I came to Greene County under a somewhat strange set of circumstances. I had always lived and worked in Pitt County and while I had gone back to school to be an administrator, I was somewhat disillusioned with education at the time. I was sitting in a conference room in Chapel Hill, listing to guest speakers talk to us about school leadership and the job that we were about to embark upon when I met Patrick Miller. He caught my attention with what he said to us and I remember thinking, "this is a guy I can work for." When he finished speaking, he had to leave to get to another appointment. I stepped out of the room after him, pretending to go towards the restroom, and followed him into the parking lot of the Friday Center. I introduced myself and told him I was interested in coming to see Greene County Schools. That introduction didn't immediately lead to me working in Greene County, but it did lead me back here a few years later, and I'm thankful.

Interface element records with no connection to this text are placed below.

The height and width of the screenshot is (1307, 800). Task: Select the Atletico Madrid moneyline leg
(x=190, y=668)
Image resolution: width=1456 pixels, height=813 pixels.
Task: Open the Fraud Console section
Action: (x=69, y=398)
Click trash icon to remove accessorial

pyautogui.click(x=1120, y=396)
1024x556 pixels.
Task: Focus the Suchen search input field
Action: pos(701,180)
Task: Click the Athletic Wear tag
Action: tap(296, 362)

Having a presence of leadership, whether you're the superintendent, the principal or the classroom teacher, is all the same thing. And let me be clear, being in charge is not the same thing as leadership. Leadership envokes people to get behind you and the mission of your group or organization. In a school district, that means working toward lofty goals that take years to come to fruition, but in a classroom, it can mean getting through a lesson or unit. Either way, the objective is met by having someone that inspires and guides the group to do their best. In both roles, you can demand certain actions and berate failure, but true leaders get the most out of others through encouragement, coaching, modeling, and patience.

Students screw up, teachers sometimes fail, and principals sometimes lose sight of the big picture. But it is leadership that puts all of us back on the right track and causes us to regain sight of why we are all here. I'm thankful to work in Greene County and for North Carolina's State Superintendent of the Year, Dr. Patrick Miller. Working here and with him literally kept me in the field of education. But I'm also thankful for the dozens of classroom leaders that I work with every day. Leadership matters at every level.